_Prompt_: Reproduce the material below, substituting "full-screen" for each occurrence of "fullscreen" and changing nothing else. Leave the pictures out.

-- Begin --

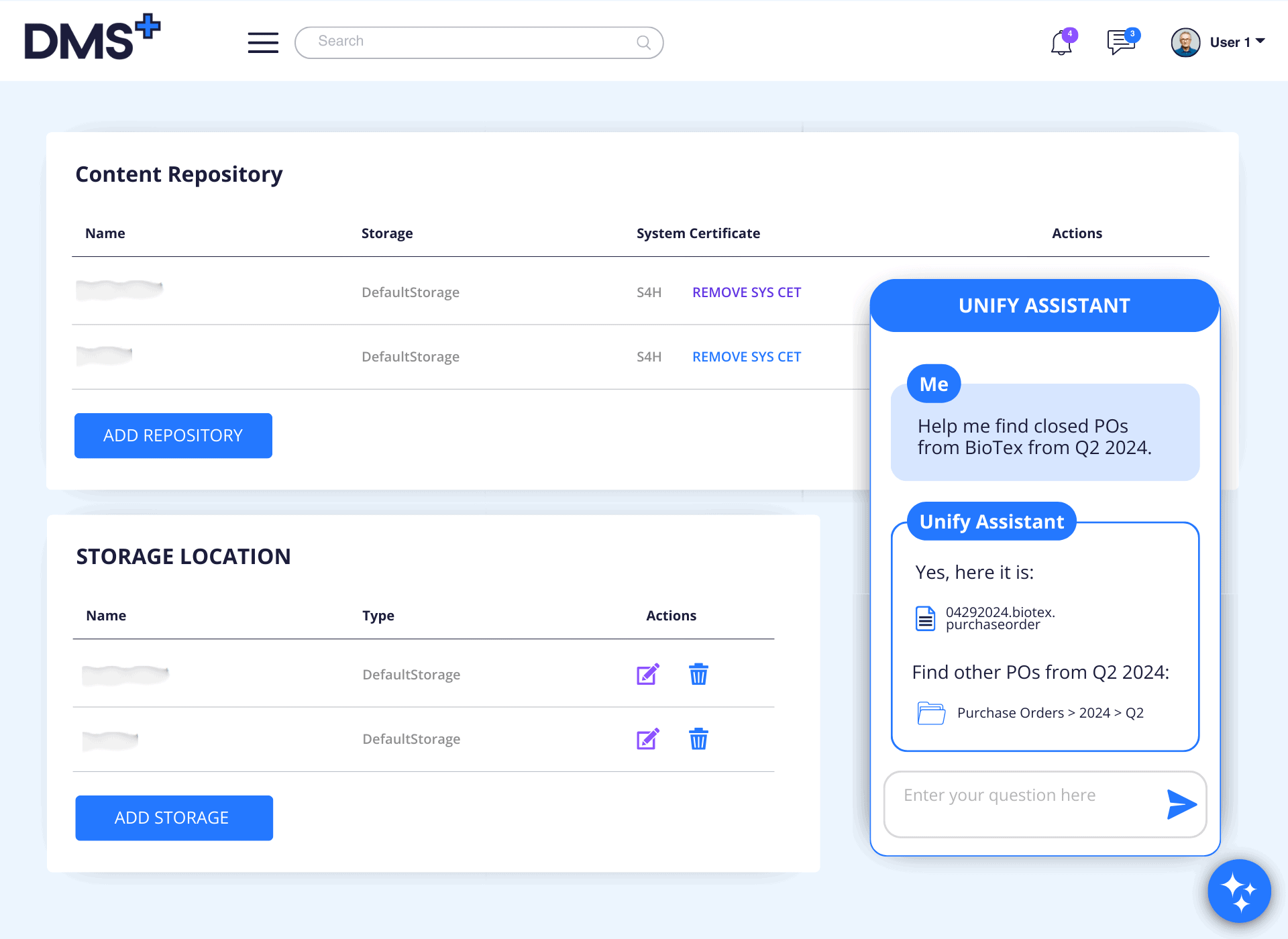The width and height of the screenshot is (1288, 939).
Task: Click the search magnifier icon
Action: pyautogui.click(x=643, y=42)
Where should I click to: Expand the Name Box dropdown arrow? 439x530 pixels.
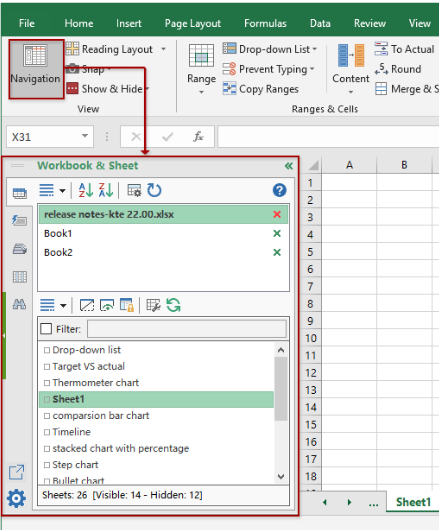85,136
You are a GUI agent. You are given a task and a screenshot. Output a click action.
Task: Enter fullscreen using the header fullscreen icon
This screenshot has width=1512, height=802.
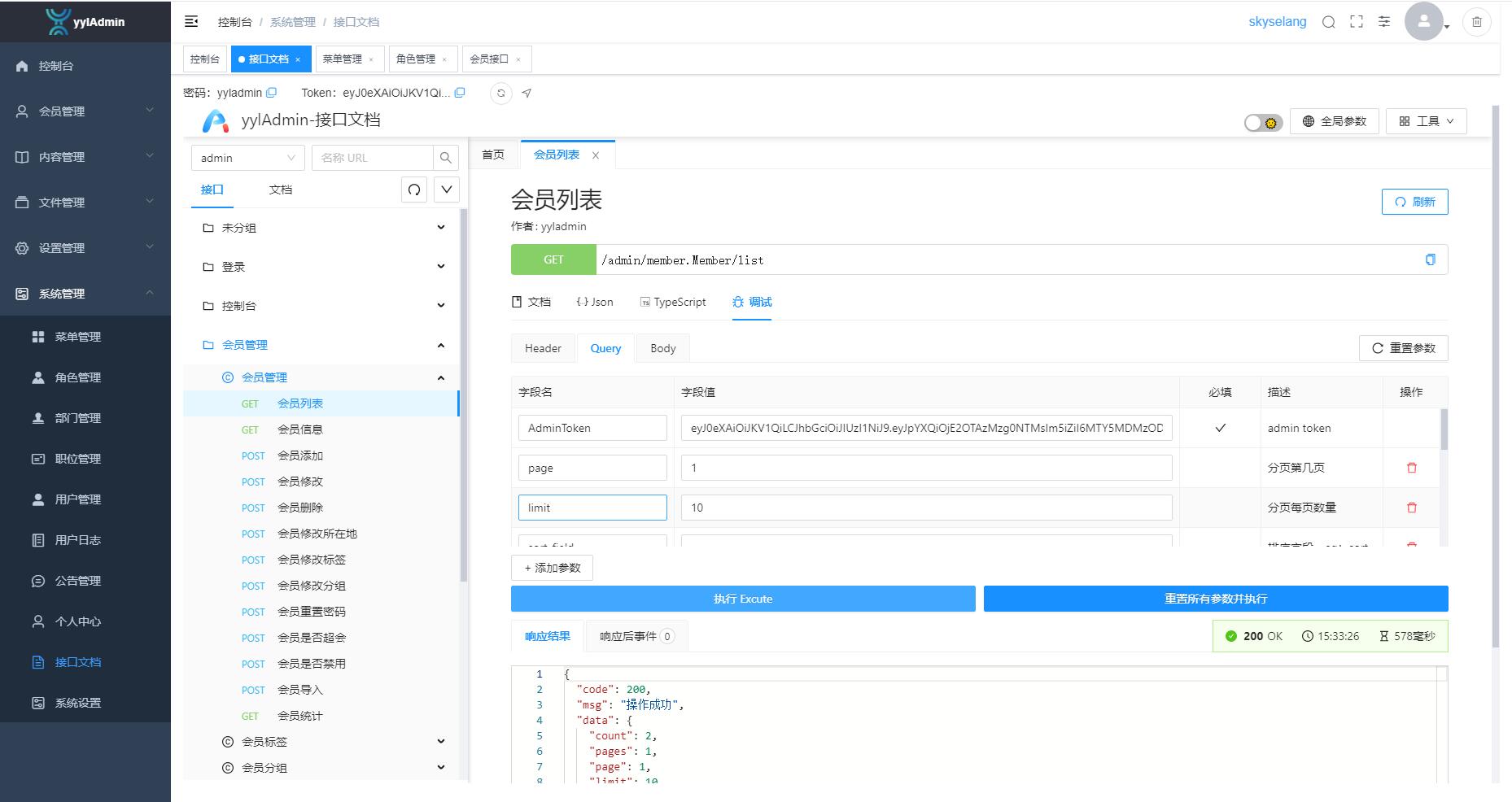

-- End --

_Result for this task_:
The width and height of the screenshot is (1288, 939).
Task: Click the search magnifier icon
Action: pyautogui.click(x=643, y=42)
Where should I click to: Expand the Name Box dropdown arrow? 439x530 pixels.
85,136
You are a GUI agent. You are given a task and a screenshot. Output a click action.
Task: Enter full-screen using the header full-screen icon
This screenshot has width=1512, height=802.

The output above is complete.